Są takie sobotnie gotowania kiedy wiesz, że nie ma takiej możliwości, żeby coś się nie udało. Zawsze się udaje, ale czasami masz pewność, że będzie „lajcikowo”. I taka też była 331. Zupa przygotowana wraz z wolontariuszami z Aquanet SA. Sprawnie i szybko ugotowaliśmy 100 litrów grochówki - pysznej, sycącej, z podsmażoną cebulą i kiełbasą, z dużą ilością aromatycznego majeranku. Kanapek wyszło nam 200. Trochę więcej niż zwykle, ale to nie zmartwienie. Najgorzej jest, gdy brakuje. Do kanapek kawa, herbata, dużo porcji ciasta, konserwy mięsne, pasztety. Pierwsze 15 minut na PST „Dworzec Zachodni” to niekończąca się kolejka. Tego dnia z naszego wsparcia skorzystało 195 osób. Każdy dostał posiłek. Nikt nie odszedł głodny. Wiele razy usłyszeliśmy, że takiej pysznej grochówki jeszcze nie jedli i za wszystko bardzo dziękują.
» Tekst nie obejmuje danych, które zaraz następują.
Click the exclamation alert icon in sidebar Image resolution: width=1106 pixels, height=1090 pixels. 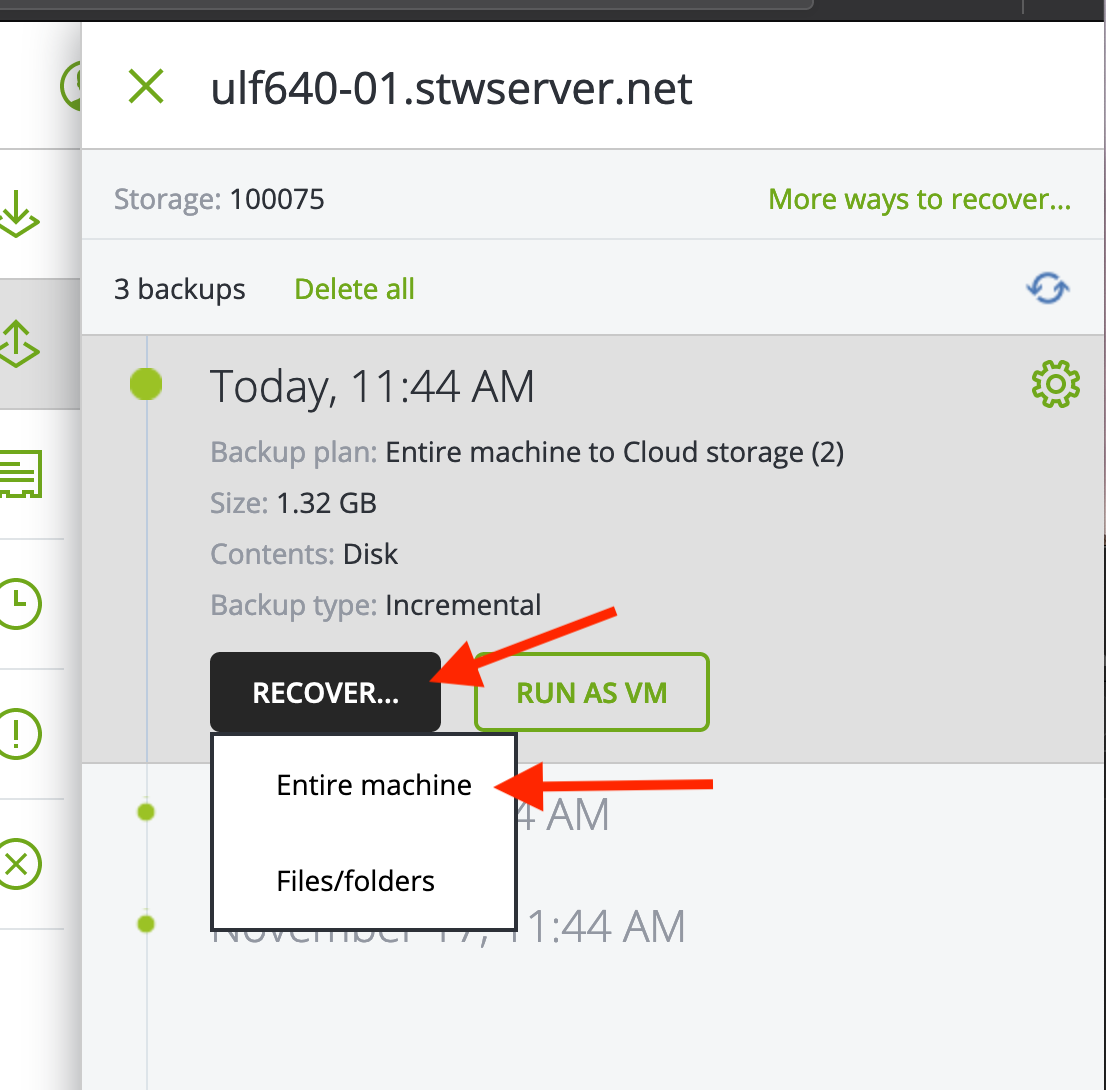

To jest najmilsza część naszego pomagania, bo efekt widać od razu. Puste termosy i skrzynki a w zamian najedzony tłum ludzi. Droga do tego efektu jest znacznie dłuższa i wymaga zaangażowania i pomocy wielu osób.
Wolontariuszom i darczyńcom dziękujemy z całego serca!